Subjects and methods: Thirty-one CPFE patients were divided into two groups according to the presence or absence of irreversible airflow obstruction based on spirometry (forced expiratory volume in 1 second/forced vital capacity <70% following inhalation of a β2-agonist) as follows: CPFE patients with airflow obstruction (CPFE OB(+) group, n=11), and CPFE patients without airflow obstruction (CPFE OB(-) group, n=20). Pulmonary function, including respiratory impedance evaluated using impulse oscillometry and dynamic hyperinflation following metronome-paced incremental hyperventilation, was retrospectively analyzed in comparison with that observed in 49 chronic obstructive pulmonary disease (COPD) patients (n=49).
Results: In imaging findings, low-attenuation-area scores on chest high-resolution computed tomography, representing the degree of emphysema, were significantly lower in the CPFE OB(-) group than in the CPFE OB(+) and COPD groups. In contrast, the severity of pulmonary fibrosis was greater in the CPFE OB(-) group than in the CPFE OB(+) group. In pulmonary function, lung hyperinflation was not apparent in the CPFE OB(-) group. Impairment of diffusion capacity was severe in both the CPFE OB(-) and CPFE OB(+) groups. Impulse oscillometry showed that respiratory resistance was not apparent in the CPFE OB(-) group compared with the COPD group, and that easy collapsibility of small airways during expiration of tidal breath was not apparent in the CPFE OB(+) group compared with the COPD group.
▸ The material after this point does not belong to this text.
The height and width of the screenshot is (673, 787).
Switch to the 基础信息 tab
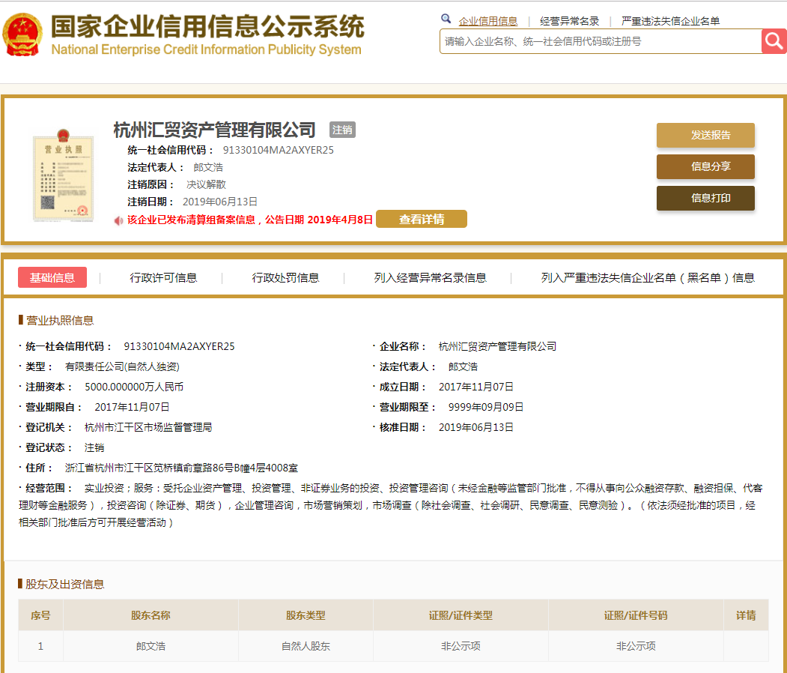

Dynamic hyperinflation following metronome-paced incremental hyperventilation was significantly greater in the COPD group than in the CPFE OB(-) group, and also tended to be greater in the CPFE OB(+) group than in the CPFE OB(-) group.
Conclusion: The mechanisms underlying impairment of physiological function may differ among CPFE OB(+) patients, CPFE OB(-) patients, and COPD patients. CPFE is a heterogeneous disease, and may have distinct phenotypes physiologically and radiologically.
Keywords: COPD; CPFE; dynamic hyperinflation; respiratory impedance.